Text:
········
The practical drift is not bad, unless is properly tracked and effectively controlled by the organization. The reason is that those local practical drift events could create an undesired unbalance within the system which could led the system to collapse.

However, if the ‘operational drift capture’ is performed in an indoctrinated and programed way (i.e.: a safety reporting system), this would allow the organization to get an enormous amount of useful information that the organization may collect to provide feedback and an effective continuous improvement.

Once again, the great opportunity that any SMS has is to capture useful information directly from sharp-end staff or operators. Safety reporting is a tool that was never used to the full to its potential value.

Traditionally, the dilemma that any organization phases, is to work safely in the context of production, achieving both objectives in a balanced way. The practical drift may be described as the conflict between production and protection.

Today, there are several tools to capture the operational drift. Some are electronic such as DFDRs or audits or inspections, just to name few.

However, once again, if we consider that no system is perfect. And that the operational drift is a natural deviation that inevitably will nest in any operational system as well as its relationship with those that work on the system, the reporting systems acquire a crucial value to control the operational drift.
········
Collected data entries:

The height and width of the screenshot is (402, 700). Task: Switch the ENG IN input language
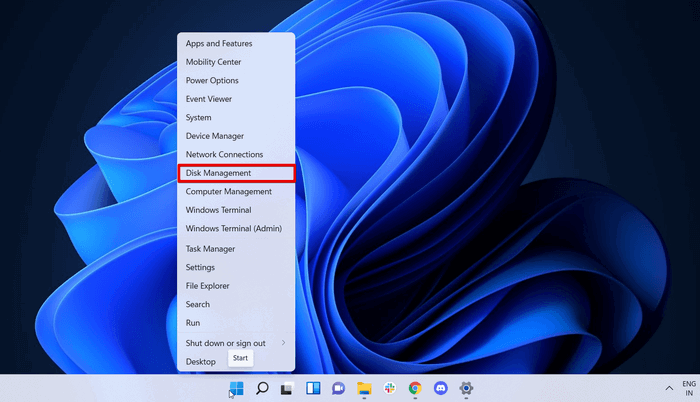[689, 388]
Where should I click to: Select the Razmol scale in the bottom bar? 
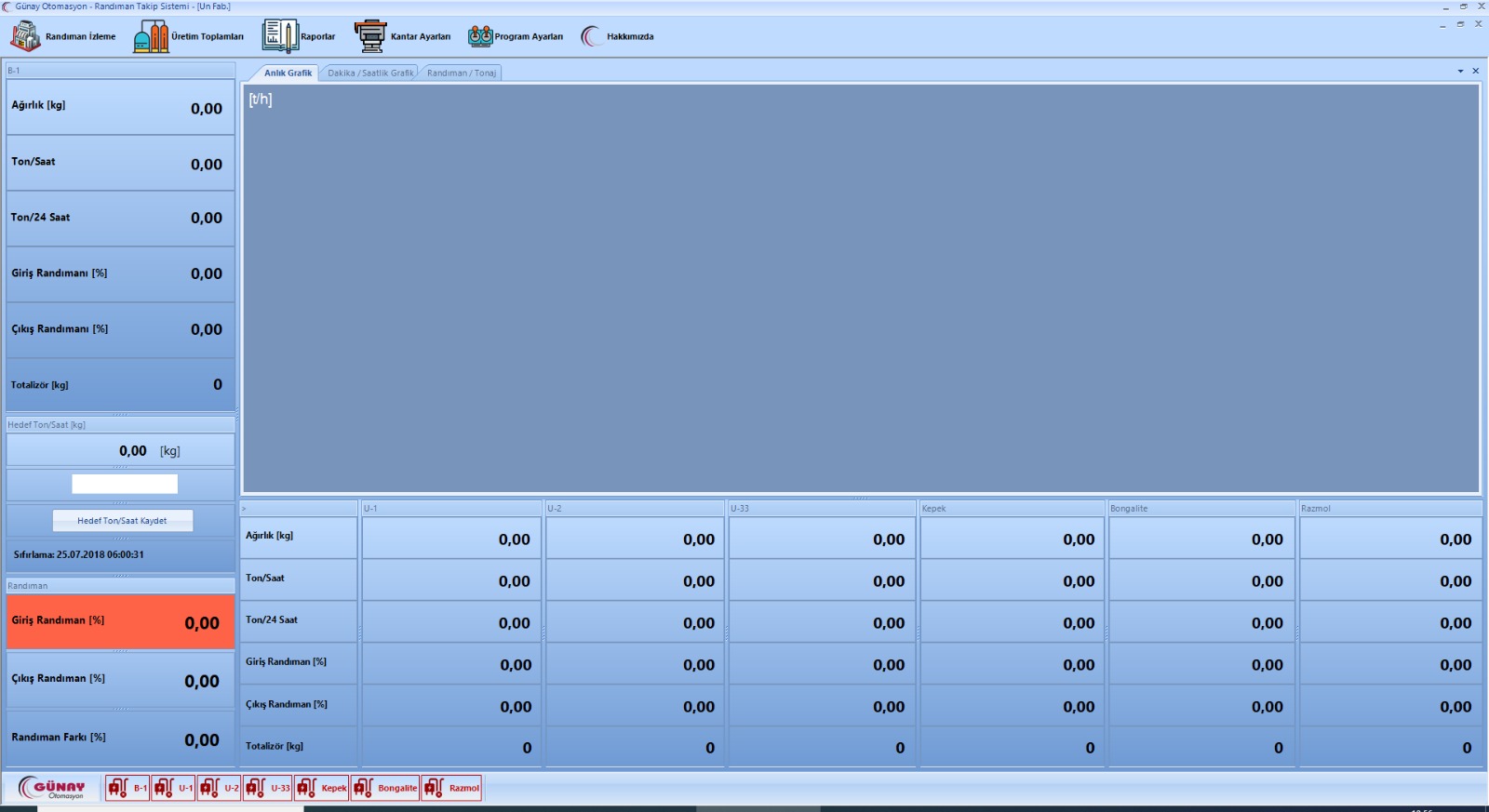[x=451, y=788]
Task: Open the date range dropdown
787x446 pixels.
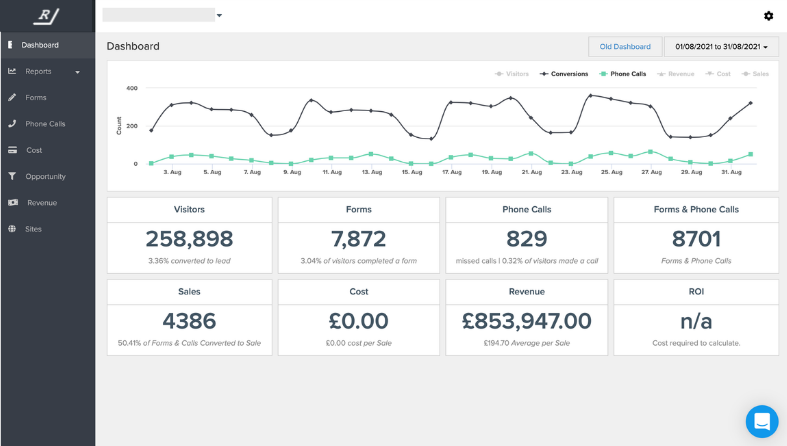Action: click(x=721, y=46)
········
List of tasks:
1. In the text on practical drift, how may the practical drift be described?
2. Set down the part of the text on practical drift that opens with the words containing "However, if the" and closes with "effective continuous improvement.".

Exercise answers:
1. As the conflict between production and protection.

2.
However, if the ‘operational drift capture’ is performed in an indoctrinated and programed way (i.e.: a safety reporting system), this would allow the organization to get an enormous amount of useful information that the organization may collect to provide feedback and an effective continuous improvement.